Hunka hailed from Berezhany, which is located much closer to Lviv than Krakow, so he would have, if anything, been a Lvivski Visti reader.
The articles in its collection are, of course, in Ukrainian, which I cannot read. But, according to the LA Holocaust Museum, this is an appeal to join the Galicia Division in a May 1943 issue of Lvivski Visti.
A University of Alberta history PhD dissertation from Ernest Gyidel specifically about Krakivski Visti notes parenthetically that the newspaper included “official announcements and newspaper articles” from the Galicia Division.
Gyidel describes how the role the paper’s coverage of a June 1941 prison massacre committed by the Soviet secret police, the NKVD, in Western Ukraine played in getting young people to volunteer for the Nazis:
The 1941 tragedy hit them and the rest of the Western Ukrainian population hard: they have lost either relatives or people whom they knew in the massacre. Two years later, when the UCC [Ukrainian Central Committee] campaigned for the Waffen-SS Division Galizien, which was reflected in Krakivski Visti, many young Galician Ukrainian men enlisted because images of the prison murders from summer 1941 — which was their first exposure to the Soviet mass brutality — became entrenched in their minds.
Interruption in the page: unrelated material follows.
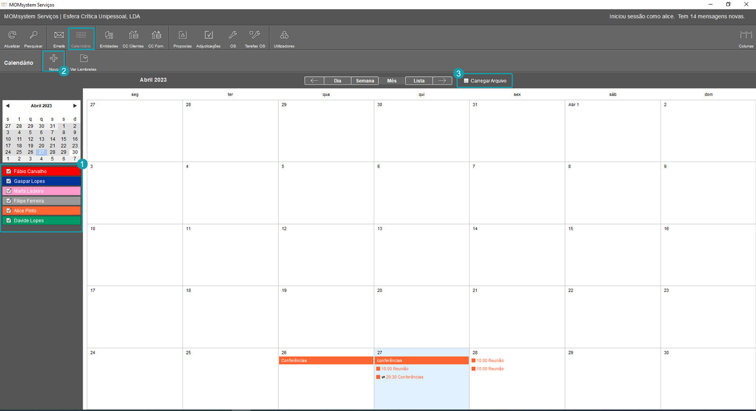Screen dimensions: 756x411
Task: Uncheck Fábio Carvalho's calendar
Action: coord(9,171)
Although there’s no reason to believe they ever met, there’s a clear convergence between the wartime activities of Chomiak and Hunka.
In this regard, it’s difficult to regard Freeland’s revisionist family history as an isolated incident.
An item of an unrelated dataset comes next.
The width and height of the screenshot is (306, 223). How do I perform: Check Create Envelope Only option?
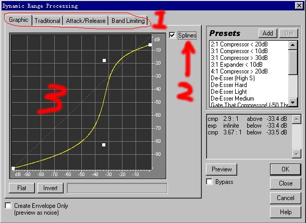8,205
Rather, as I’ve argued since I began writing on this topic a few years ago, it’s part of a broader trend in the Ukrainian diasporic establishment of rehabilitating the image of Nazi sympathizers as anti-Communist freedom fighters, which is why monuments to the 14th Waffen exist in Oakville, Ontario, and Edmonton, Alberta, as well as in Detroit and Philadelphia.
It’s also why, in 2019, a $30,097 endowment fund for the University of Alberta’s Canadian Institute for Ukrainian Studies (CIUS) was established in Hunka’s name without controversy until now.
“He didn’t appear out of nowhere. Plenty in Canada must’ve known,” Twitter/X account @maoteddymao noted aptly.
It shouldn’t be surprising that the CIUS would accept an endowment in the name of an SS fighter. CIUS cofounder Peter Savaryn who served as the University of Alberta’s chancellor from 1982 to 1986, was himself a 14th Waffen veteran.
In 2011, according to a Journal of Slavic Military Studies article by Lund University academic Per Anders Rudling, the CIUS established endowments in honor of three Waffen-SS veterans: Roman Kolisnyk, Levko Babij, and Edward Brodacky,
On September 27, in response to requests for comment from numerous media outlets, University of Alberta interim provost and vice president (academic) Verna Yiu said the university is closing down the Hunka endowment, returning its funds to the original donor and undergoing a review of the school’s naming policy “to ensure alignment with our values.”
Perhaps the Hunka affair will serve as a catalyst for a long-overdue reckoning with how Canadian officials, in the name of anti-Communism, turned a blind eye to Nazi sympathies among eastern European nationalist émigrés, including our Ukrainian allies.
Freeland could show incredible courage and moral fortitude by leading this discussion, but doing so would require acknowledging that an important piece of her personal mythology is a lie.